I set Cal Time to 10s and Cal HP to 1Hz. Air temperature 5C. 5m of screened cable between U3 and GPS, as before. The result below is again scaled for 40m. The initial drop is some warm-up since the warm U3 is now in an enclosed container, not open to the elements. I actually waited 15 minutes for the temperature to stabilise, and the initial drop at the start of the curve below is just the last few minutes of this. Now the standard deviation at 40m is just 0.1Hz!


Note that the Huff Puff method restricts the total correction that can be applied. So for example, if Cal Time = 10s and Cal HP = 20Hz, then the maximum correction that can be applied to the 125,000,000 reference oscillator parameter, is 200Hz. In my case the reference frequency was 800Hz too high, ending up in a calibration figure of 125,000,812. It would take 5 calibration cycles to reach this value. So the Cal Time parameter can be used to increase the calibration phase to more than 10 seconds.

For those wishing to stay with the earlier frequency stabilisation method, you can set Cal HP to 00 which results in the original GPS calibration method. Note that the HP stabilisation method will probably offer improved results even with high precision GPS modules.

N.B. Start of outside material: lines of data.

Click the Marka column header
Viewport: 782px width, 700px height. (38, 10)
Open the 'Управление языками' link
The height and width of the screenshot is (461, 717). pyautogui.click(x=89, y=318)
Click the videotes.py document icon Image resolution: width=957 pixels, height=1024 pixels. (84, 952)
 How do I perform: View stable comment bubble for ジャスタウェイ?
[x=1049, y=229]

The side-by-side before and after comparison below is from David VE3KCL, using the VK16 GPS for calibration. The "before" image shows "VK16" transmitted in Slow-Hell on 40m, and you can see variations up to almost +/- 50Hz from one calibration to the next. The "after" image uses v3.01 and Huff Puff method with Cal Time = 050 and Cal HP = 01. The message is FSKCW, repeatedly sending "1" with FSK 25Hz, which takes about 1 minute. The calibration stability is well within 1Hz.

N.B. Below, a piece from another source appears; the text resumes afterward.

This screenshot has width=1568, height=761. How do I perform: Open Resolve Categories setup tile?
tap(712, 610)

Please CLICK the images for the full-size version. Note that the vertical scales aren't the same, the "after" image is zoomed in about 4x compared to the "before". This means the improvement is even better than it looks, once you pay attention to the vertical axis scale!

In conclusion, it appears that the timing inaccuracy of the Sirf III chipset GPS modules including inexpensive modules such as the VK16E, makes Ultimate3 calibration inaccurate. However, the described firmware enhancement offers a method that makes the U3 calibration very accurate, even with an inexpensive GPS module such as the VK16E.